◆ SOURCE DOCUMENT ◆
------------------------------------------------
Thursday 28 July 2011

Preventing Maternal Deaths

This isn't an easy topic to write about, but following Panorama's "One Born Every 40 Seconds" shown on BBC1 on Monday 25th July, I felt it was something I wanted to explore further. I can understand if you do not wish to read further, its not pleasant subject matter. However, what concerned me, is that the documentary only focussed on one possible cause of these deaths, and that is the failure of the NHS to provide adequate midwifery resources. I feel that this is only part of the story, and wanted to look at the role of patient education and awareness. In this post I only focus on maternal death, not the death of the baby, that is another post for another day.

The bulk of the source information that Panorama used was from the Saving Mother's Lives report - reviewing maternal deaths 2006-2008.* You can find the link to the report in its entirety here, it makes for sobering reading. I am just a mum, I'm not a researcher, or a doctor or a clinician. But I am passionate about awareness and education. Scaremongering is one thing, but empowerment is another. And what worried me about the Panorama reporting is that it didn't empower, it frightened. What can a pregnant woman do to ensure she is safe in pregnancy and childbirth? She can educate and empower herself, and her partner.

I think its important to note that the actual numbers we are talking about are very small, in the three year period the report covers, 261 women died in pregnancy. Now this figure covers direct and indirect maternal deaths, and for the purposes of this discussion the number I am interested in is the direct maternal deaths, 107 in total, of conditions or situations that only arose due to pregnancy. I think the indirect number is significant too and may be a subject for another post.

The main cause of direct maternal death is sepsis/genital tract infection. I had no idea that this was the case. The report talks about the link between sore throat and genital tract infection. How many women know, that if they are pregnant and have a sore throat, they should consult their doctor or midwife. I certainly didn't. The second main cause is pre-eclampsia/eclampsia, haemorrhage is way down the list at number 6.
------------------------------------------------
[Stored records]
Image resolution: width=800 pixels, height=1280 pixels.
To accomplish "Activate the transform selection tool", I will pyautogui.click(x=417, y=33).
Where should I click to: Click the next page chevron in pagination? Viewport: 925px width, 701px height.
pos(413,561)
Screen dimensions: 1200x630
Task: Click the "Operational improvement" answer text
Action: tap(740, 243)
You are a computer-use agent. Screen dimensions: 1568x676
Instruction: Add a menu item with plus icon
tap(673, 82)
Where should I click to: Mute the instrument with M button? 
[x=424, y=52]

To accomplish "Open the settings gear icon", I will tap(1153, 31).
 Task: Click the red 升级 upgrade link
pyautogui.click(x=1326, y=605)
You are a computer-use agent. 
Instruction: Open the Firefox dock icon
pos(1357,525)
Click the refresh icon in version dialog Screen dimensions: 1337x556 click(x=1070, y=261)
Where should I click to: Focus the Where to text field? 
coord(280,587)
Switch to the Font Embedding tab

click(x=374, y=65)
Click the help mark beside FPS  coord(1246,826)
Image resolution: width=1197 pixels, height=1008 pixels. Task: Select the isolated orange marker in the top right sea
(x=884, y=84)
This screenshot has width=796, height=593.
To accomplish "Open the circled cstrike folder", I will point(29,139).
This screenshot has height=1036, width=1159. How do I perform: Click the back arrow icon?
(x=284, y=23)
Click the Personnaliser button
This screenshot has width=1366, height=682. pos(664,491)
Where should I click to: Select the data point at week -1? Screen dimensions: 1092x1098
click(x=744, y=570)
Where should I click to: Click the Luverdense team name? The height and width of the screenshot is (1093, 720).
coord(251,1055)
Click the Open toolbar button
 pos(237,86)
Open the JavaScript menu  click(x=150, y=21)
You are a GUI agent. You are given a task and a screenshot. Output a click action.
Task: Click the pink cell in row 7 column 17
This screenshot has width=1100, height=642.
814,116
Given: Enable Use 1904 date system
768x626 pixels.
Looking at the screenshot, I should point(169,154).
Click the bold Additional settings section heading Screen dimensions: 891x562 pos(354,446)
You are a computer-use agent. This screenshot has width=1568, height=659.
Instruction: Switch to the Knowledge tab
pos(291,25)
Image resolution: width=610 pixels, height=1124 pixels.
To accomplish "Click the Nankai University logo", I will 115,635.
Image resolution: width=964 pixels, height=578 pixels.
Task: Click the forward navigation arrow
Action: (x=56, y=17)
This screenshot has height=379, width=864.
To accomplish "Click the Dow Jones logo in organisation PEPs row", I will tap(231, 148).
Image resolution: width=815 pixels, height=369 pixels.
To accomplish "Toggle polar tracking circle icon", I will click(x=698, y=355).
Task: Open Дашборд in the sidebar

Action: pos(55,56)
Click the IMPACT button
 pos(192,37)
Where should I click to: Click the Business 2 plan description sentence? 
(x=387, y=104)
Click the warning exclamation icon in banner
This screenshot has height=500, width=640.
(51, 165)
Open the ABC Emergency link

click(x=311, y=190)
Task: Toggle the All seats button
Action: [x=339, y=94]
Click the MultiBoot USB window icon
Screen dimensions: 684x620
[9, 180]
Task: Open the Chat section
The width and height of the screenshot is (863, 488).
------------------------------------------------
◆ REQUIRED ACTION 1 ◆
Translate this sentence from the blog post on maternal deaths into Spanish: "The main cause of direct maternal death is sepsis/genital tract infection."
◆ REQUIRED ACTION 2 ◆
Answer these questions using the blog post on maternal deaths:
(a) On which channel and date was Panorama's "One Born Every 40 Seconds" shown?
(b) How many women died in pregnancy during the three-year period the report covers?
(c) Where does haemorrhage rank on the list of causes of direct maternal death?
◆ REQUIRED ACTION 3 ◆
Pick up the blog post on maternal deaths after its final sentence and continue writing it.
The rows have no connection to the blog post on maternal deaths.

◆ EXPECTED ANSWER 1 ◆
La principal causa de muerte materna directa es la sepsis/infección del tracto genital.

◆ EXPECTED ANSWER 2 ◆
(a) BBC1, on Monday 25th July.
(b) 261 women.
(c) Number 6.

◆ EXPECTED ANSWER 3 ◆
Until I was pregnant, I had very little awareness of pre-eclampsia. I knew, from my job authorising procedures for a medical insurer, that pre-eclampsia necessitates swift delivery usually be caesarean section, but didn't really know any more than that. I certainly did not expect to get it, and I did not think it could be fatal, not really. But its very clear that pre-eclampsia/eclampsia is killing women in England in the 21st century.

It's important to remember that the numbers are small,  19 died in the three year period as a result of pre-eclampsia/eclampsia and as its a very common condition, its clear that it is managed, in the most part, very well. It is also clear that initiatives in this area are working. The number of women dying of these conditions in the reporting periods of 1985-87 and 1988-1990 was 27 in both periods, so clearly we are making progress.

Alarmingly though, the rate of women dying as a result of sepsis (and one of the cases featured in last nights programme was sepsis) is increasing. I certainly didn't realise that infection can kill women in pregnancy or shortly after delivery, and I am not sure I would have given a sore throat a second thought. I think, alarmingly, One of the ten recommendations of the report is that there should be more education about genital tract infection and sepsis. I would have even shrugged off a urinary tract infection as being annoying, not necessarily a source of danger. And I do not think I am alone in this.

What is clear from the report is the role that antenatal care plays in preventing maternal death. A significant number of the mortalities were women who either did not have any antenatal care, or sought antenatal care late in their pregnancies.I think also, whilst this doesn't come out in the report, is the quality of antenatal care. Surely a shortage of hospital midwives equates to a shortage of community midwives. I think laying the blame at the door of midwives in particular is wrong. The situation is a lot more complex than that.

I remain convinced that education, awareness and empowerment is important. Being aware of any pre existing conditions and ensuring you get proper consultant input is essential. Being aware of signs and symptoms of consitions like sepsis and pre-eclampsia is vital. Listen to your body, and have your voice heard, don't allow yourself to be fobbed off. Follow things up yourself, if you have been referred and not heard anything, ring - all hospitals in England have a PALS (patient advisory liaison) service, use it.

In a busy, and at times understaffed system being aware and assertive is important.

*Centre for Maternal and Child Enquiries (CMACE). Saving Mothers’ Lives: reviewing maternal
deaths to make motherhood safer: 2006–08. The Eighth Report on Confidential Enquiries into Maternal Deaths in the United Kingdom. BJOG 2011;118(Suppl. 1):1–203.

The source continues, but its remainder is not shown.